I created the wavy line from early drawings in weave structures rather than using the pique. I do this that these samples have worked well and could be easily allocated to a fashion context.

Thursday, 20 February 2014

Time Management and Samples

After using up two out of four of my precious weaving weeks creating warp and correcting mistakes, I have finally created a small collection of samples in the third week, and finished my warp a week early. This means there are some quick decisions to be made about my next warp as I was not prepared to have an extra weaving week. This image shows best the qualities I have managed to create in my dip dyed warp sections.



This is actually the back of the sample, and although I was most interested in creating the wavy line through a pique technique, the backs of the samples were visually very exciting to me. The ripples of threads running from top to bottom in ordered chaos reminded me of the ripples in sand left by the sea on a beach. 




Wednesday, 19 February 2014

Warping up


Following my disastrous experience in the dye lab, I was immediately faced with two problems when it came to winding on. I had created my warp in three pieces: The smaller warp for the pique threads, the undyed sections of my warp, and the dyed sections. This meant that where I wanted alternating stripes of dyed and undyed warp, the process of spacing my warp out on the raddle was extremely difficult to do, as I needed another pair of hands to hold pieces of warp in place/out of the way to be able to put it on properly. This made this task very long winded. I now know that if I want to create sections of dip dyed warp again, I will create each section separately to ensure that it is easier to wind on.

 The next problem was that I had neglected to put into my warp the figure of eight ties needed to prevent too much tangling when dying. This meant that more time was wasted untangling and rearranging my warp to allow it to wind on. I definitely will not forget to put in the figure of eight ties next time. 

Threading the loom has also taken up a lot of time because I have made several mistakes due to the complicated nature of the pique, resulting in changing large sections several times. So far I feel disheartened by the many mistakes and time consuming elements of this warp. 



Tuesday, 18 February 2014

Dyeing Troubles

Week one has helped to give my work a push in the right direction to develop on from the summer project into a grounded weave project. The first week of this unit was particularly difficult as we were allocated the first four weeks of the term on the loom rota. I was feeling particularly unsure of what to weave as I had felt myself losing inspiration from my summer project. 
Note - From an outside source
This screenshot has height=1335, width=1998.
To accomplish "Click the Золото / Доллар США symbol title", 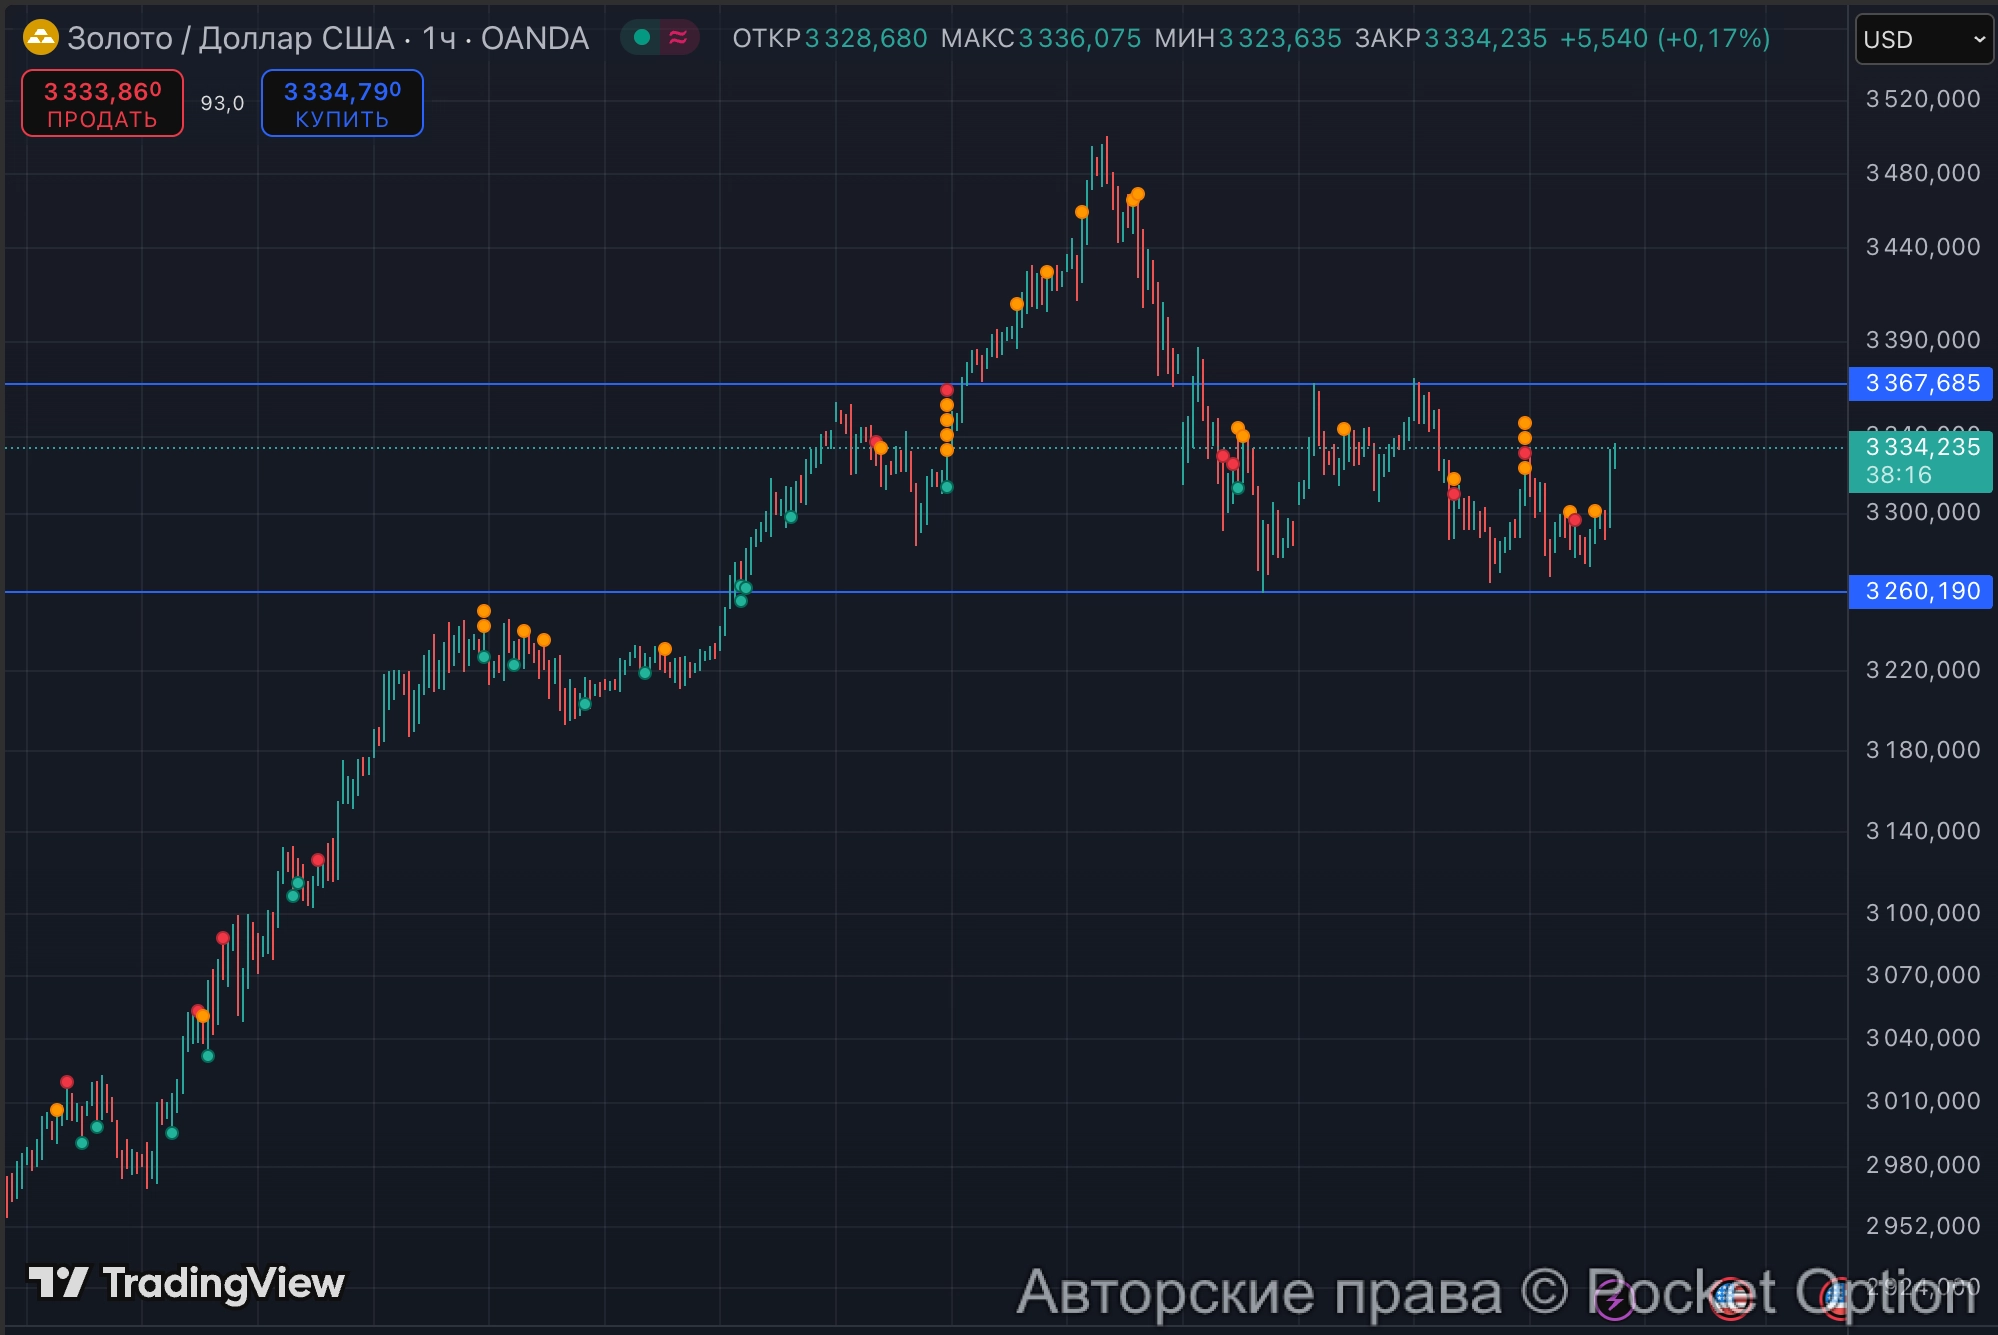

One group of drawings from my sketchbook inspired me to think about dying my own yarns, using a dip dye technique to recreate some of the painterly marks in vertical columns. As I haven only had a short health and safety induction into the dye lab, this idea was quite daunting to me. I decided that I needed some practice before potentially ruining my warp. . I have made a choice to use undyed mercerised cotton as I have preferred to use this yarn in previous work due to the strength of the yarn. I thought that mercerised cotton should be relatively straight forward to dye.

I will also be making another smaller warp to add on a separate beam to create a pique weave, inspired by the wavy lines in my drawings. It means that the threading up of my loom will be slightly different to what I am used to. Whilst threading my base cloth across two blocks of six shafts, I will be taking one thread from the pique warp between every two threads from the base cloth. This means that my threading plan will progress like this: 1, 2, 13, 3, 4, 14, 5, 6, 15 etc.

I made up some tester hanks to take with me to the dye lab of 2/16 undyed mercerised cotton. The process actually was a lot more confusing that I remembered, and I ended up not creating any of the right colours for my warp. This led to a long, and what felt like a wasted week, in the dye lab.
Eventually I managed to dye the cotton warp correctly!